Hadoop3 - MapReduce 分组介绍及案例实践

Posted 2022-11-23 小毕超

tags:

篇首语：本文由小常识网(cha138.com)小编为大家整理，主要介绍了Hadoop3 - MapReduce 分组介绍及案例实践相关的知识，希望对你有一定的参考价值。

一、MapReduce 分组

上篇文章对 MapReduce 分区进行了介绍，通过分区规则控制不同的数据进到不同的 reducetask 中，而本篇文章讲的分组则是进到同一个 reducetask 中的数据的归类分组规则，下面是上篇文章的地址：

https://blog.csdn.net/qq_43692950/article/details/127477363

分组在发生在reduce阶段，决定了同一个reduce中哪些数据将组成一组调用一次reduce方法处理。默认分组规则是：key相同的就会分为一组（前后两个key直接比较是否相等）。在reduce阶段进行分组之前，会首先进行数据排序行为（key 的 compareTo 方法）。
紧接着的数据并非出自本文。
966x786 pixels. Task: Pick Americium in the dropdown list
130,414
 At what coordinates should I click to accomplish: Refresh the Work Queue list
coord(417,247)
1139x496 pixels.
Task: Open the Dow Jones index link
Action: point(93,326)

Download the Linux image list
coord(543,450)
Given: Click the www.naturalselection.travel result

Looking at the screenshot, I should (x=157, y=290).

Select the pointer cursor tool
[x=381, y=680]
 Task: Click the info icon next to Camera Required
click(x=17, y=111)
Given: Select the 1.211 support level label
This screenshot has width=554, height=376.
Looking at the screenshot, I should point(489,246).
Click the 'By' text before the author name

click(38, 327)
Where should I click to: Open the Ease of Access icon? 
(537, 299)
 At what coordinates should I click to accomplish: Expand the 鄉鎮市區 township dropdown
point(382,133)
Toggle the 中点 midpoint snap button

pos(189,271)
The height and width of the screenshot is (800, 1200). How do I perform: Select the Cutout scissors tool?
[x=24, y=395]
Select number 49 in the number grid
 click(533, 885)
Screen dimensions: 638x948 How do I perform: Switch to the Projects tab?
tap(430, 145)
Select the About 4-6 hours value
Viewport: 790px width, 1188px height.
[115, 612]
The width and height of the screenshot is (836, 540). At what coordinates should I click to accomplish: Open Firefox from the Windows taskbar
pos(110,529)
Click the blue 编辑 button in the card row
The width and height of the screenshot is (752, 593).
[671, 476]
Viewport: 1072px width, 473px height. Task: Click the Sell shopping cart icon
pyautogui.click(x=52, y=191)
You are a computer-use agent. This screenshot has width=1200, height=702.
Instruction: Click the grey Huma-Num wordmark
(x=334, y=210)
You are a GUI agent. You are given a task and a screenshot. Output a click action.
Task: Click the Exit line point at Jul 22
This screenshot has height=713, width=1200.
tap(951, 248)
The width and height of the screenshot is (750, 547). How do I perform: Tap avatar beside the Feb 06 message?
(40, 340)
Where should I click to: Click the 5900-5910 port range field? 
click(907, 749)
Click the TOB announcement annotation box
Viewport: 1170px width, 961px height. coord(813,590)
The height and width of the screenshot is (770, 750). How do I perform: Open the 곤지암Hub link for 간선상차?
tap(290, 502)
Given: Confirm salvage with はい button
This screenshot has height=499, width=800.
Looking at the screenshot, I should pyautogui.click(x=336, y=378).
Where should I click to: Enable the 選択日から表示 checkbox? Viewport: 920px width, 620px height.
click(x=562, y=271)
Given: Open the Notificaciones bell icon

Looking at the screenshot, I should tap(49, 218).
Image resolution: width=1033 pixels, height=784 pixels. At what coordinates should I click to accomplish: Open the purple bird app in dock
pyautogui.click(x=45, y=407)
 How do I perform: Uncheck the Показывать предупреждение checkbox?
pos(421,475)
如果需要自定义规则，只需继承 WritableComparator，重写Compare方法，如果返回结果是 0 则认为前后两个相等分为一组，该类需要在job 对象中进行设置：

job.setGroupingComparatorClass(xxxx.class);

注意点：
在分组后有可能出现对reduce参数values遍历时发现 key 的值也会变化，比如： key 值是个对象，其中有 a，b 两个属性，其中自定义分组中根据 a 相同则认为一组，可以发现在遍历 values 的时候 key 的 b 是变化的（前提是Map 阶段的 a 相同而 b 不相同）。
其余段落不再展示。